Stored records
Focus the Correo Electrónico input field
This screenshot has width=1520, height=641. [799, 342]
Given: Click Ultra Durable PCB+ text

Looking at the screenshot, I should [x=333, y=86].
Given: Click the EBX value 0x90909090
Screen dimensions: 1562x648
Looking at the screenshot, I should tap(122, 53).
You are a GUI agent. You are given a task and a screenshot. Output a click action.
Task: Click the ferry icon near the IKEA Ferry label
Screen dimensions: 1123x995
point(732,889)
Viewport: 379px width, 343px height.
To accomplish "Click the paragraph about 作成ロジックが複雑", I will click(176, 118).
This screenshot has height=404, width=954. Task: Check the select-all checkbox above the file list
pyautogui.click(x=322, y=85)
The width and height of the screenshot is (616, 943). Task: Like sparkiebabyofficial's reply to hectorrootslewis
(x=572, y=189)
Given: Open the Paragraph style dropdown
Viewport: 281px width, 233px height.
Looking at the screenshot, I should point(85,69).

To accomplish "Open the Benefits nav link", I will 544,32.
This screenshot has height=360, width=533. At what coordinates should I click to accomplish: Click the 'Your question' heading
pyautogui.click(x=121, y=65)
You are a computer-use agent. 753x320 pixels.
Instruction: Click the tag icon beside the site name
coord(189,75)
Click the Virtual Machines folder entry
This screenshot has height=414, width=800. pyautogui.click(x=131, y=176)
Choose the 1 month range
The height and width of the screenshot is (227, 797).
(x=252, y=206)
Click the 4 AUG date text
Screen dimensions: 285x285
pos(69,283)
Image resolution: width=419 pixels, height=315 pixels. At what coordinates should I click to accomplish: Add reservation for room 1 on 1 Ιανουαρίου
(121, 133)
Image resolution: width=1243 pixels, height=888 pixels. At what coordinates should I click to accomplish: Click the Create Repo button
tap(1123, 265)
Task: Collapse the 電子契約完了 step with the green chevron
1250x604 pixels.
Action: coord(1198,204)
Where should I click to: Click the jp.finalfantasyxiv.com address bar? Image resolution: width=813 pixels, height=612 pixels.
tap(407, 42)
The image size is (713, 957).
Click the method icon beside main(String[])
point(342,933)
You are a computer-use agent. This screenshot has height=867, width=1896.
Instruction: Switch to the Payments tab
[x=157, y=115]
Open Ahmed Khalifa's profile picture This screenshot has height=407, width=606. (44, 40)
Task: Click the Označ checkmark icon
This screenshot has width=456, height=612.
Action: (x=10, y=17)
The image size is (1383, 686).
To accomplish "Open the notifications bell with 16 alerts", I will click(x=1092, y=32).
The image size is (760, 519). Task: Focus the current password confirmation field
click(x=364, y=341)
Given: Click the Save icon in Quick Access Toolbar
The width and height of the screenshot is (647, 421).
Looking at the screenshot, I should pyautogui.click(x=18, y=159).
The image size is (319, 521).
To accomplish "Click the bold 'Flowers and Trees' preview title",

**What this task involves**
Transcribe all entries exactly as they appear above.

**Task output**
Focus the Correo Electrónico input field
This screenshot has width=1520, height=641. [799, 342]
Given: Click Ultra Durable PCB+ text

Looking at the screenshot, I should [x=333, y=86].
Given: Click the EBX value 0x90909090
Screen dimensions: 1562x648
Looking at the screenshot, I should tap(122, 53).
You are a GUI agent. You are given a task and a screenshot. Output a click action.
Task: Click the ferry icon near the IKEA Ferry label
Screen dimensions: 1123x995
point(732,889)
Viewport: 379px width, 343px height.
To accomplish "Click the paragraph about 作成ロジックが複雑", I will click(176, 118).
This screenshot has height=404, width=954. Task: Check the select-all checkbox above the file list
pyautogui.click(x=322, y=85)
The width and height of the screenshot is (616, 943). Task: Like sparkiebabyofficial's reply to hectorrootslewis
(x=572, y=189)
Given: Open the Paragraph style dropdown
Viewport: 281px width, 233px height.
Looking at the screenshot, I should point(85,69).

To accomplish "Open the Benefits nav link", I will 544,32.
This screenshot has height=360, width=533. At what coordinates should I click to accomplish: Click the 'Your question' heading
pyautogui.click(x=121, y=65)
You are a computer-use agent. 753x320 pixels.
Instruction: Click the tag icon beside the site name
coord(189,75)
Click the Virtual Machines folder entry
This screenshot has height=414, width=800. pyautogui.click(x=131, y=176)
Choose the 1 month range
The height and width of the screenshot is (227, 797).
(x=252, y=206)
Click the 4 AUG date text
Screen dimensions: 285x285
pos(69,283)
Image resolution: width=419 pixels, height=315 pixels. At what coordinates should I click to accomplish: Add reservation for room 1 on 1 Ιανουαρίου
(121, 133)
Image resolution: width=1243 pixels, height=888 pixels. At what coordinates should I click to accomplish: Click the Create Repo button
tap(1123, 265)
Task: Collapse the 電子契約完了 step with the green chevron
1250x604 pixels.
Action: coord(1198,204)
Where should I click to: Click the jp.finalfantasyxiv.com address bar? Image resolution: width=813 pixels, height=612 pixels.
tap(407, 42)
The image size is (713, 957).
Click the method icon beside main(String[])
point(342,933)
You are a computer-use agent. This screenshot has height=867, width=1896.
Instruction: Switch to the Payments tab
[x=157, y=115]
Open Ahmed Khalifa's profile picture This screenshot has height=407, width=606. (44, 40)
Task: Click the Označ checkmark icon
This screenshot has width=456, height=612.
Action: (x=10, y=17)
The image size is (1383, 686).
To accomplish "Open the notifications bell with 16 alerts", I will click(x=1092, y=32).
The image size is (760, 519). Task: Focus the current password confirmation field
click(x=364, y=341)
Given: Click the Save icon in Quick Access Toolbar
The width and height of the screenshot is (647, 421).
Looking at the screenshot, I should pyautogui.click(x=18, y=159).
The image size is (319, 521).
To accomplish "Click the bold 'Flowers and Trees' preview title",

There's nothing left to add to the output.